Jonathon H - that's one of the biggest problems. You wouldn't use your car insurance for a routine oil change, so why use insurance for a routine office visit, or for minor illnesses? Yet because of the system that's in place, most doctors will refuse to see if you if you don't produce that card.
ReplyDeleteThis is where government "effed" up everything, as they always do. Everyone who thought they had a illness that was ignored lobbied the gubmint to pass a law mandating it get added to insurance. With the passage of Obamacare, we're now legally forbidden to specify a policy that doesn't include maternity, drug addiction and other things. My wife and I are over 60; what are the chances I'm going to need to maternity coverage? I have a drink once or twice a year, and don't use any drugs; I think the chances I'll need addiction coverage are just about 0.00000. But I'm required to have them so the money is there to pay for the people that do.

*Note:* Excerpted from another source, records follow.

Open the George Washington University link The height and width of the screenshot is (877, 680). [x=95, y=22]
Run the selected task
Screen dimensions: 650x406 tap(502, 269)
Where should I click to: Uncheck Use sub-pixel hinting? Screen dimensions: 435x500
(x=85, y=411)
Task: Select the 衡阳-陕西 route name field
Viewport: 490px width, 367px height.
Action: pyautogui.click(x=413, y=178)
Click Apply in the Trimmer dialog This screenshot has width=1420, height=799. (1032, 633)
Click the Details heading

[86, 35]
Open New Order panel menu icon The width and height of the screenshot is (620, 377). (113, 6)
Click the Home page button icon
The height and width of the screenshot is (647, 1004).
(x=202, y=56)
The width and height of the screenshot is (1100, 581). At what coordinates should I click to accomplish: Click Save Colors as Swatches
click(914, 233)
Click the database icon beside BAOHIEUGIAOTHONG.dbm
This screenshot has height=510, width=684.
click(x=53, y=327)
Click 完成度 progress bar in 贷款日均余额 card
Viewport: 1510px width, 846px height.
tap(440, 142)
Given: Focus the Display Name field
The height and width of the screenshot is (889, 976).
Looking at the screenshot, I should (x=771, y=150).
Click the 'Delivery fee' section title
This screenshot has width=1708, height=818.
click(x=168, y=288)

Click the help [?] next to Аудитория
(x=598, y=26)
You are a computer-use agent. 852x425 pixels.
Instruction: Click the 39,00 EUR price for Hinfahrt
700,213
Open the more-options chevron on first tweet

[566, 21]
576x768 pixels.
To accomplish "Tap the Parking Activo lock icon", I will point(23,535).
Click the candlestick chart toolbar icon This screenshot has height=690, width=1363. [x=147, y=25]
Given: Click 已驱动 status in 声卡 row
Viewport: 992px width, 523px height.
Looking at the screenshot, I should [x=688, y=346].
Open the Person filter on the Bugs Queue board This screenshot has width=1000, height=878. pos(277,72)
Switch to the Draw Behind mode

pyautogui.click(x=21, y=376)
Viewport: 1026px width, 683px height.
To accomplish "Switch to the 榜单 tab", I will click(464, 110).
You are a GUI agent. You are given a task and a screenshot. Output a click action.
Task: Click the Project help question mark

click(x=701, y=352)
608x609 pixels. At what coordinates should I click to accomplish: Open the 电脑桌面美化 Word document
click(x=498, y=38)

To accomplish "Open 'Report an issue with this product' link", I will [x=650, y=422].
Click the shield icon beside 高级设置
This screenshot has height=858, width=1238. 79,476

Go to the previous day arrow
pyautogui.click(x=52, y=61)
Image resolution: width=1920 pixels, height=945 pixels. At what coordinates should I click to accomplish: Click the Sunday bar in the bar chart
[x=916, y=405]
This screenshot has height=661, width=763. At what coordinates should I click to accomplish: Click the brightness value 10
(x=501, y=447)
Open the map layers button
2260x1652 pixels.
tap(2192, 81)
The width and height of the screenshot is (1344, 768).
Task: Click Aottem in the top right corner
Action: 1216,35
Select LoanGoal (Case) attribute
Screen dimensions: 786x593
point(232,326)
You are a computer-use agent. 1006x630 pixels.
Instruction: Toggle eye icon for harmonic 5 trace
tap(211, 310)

You could argue that maternity coverage for a normal delivery shouldn't exist - and, yes, I used it when my kids were born. Today, delivering a child is almost scheduled. It's certainly almost always planned. Why should medical insurance be needed? The ugly underbelly of insurance is that it drives up costs.
The only way insurance can work is if they take in more money than they pay out. I don't have any problem with them taking a few percent off the top to pay for administering it. As long as people keep demanding things be covered by insurance and keep getting the Feds to do more, the situation will get worse.
Insurance is a funny thing and not what most of us think it is. Insurance is a mathematical bet not so different from playing 21 or craps. Most of us think of insurance (especially health insurance) as a benevolent gift. We have to pay for it of course and we think that is because of "greedy insurance companies" or something. But it is pure math plus 10% or so to cover overhead and keep investors. If you purchase a health insurance that requires a "family outlay of $5,000 or $8,000 per year" you are getting exactly what you paid for (minus 10% or so). Health care is expensive thus health insurance is expensive. Simple as that.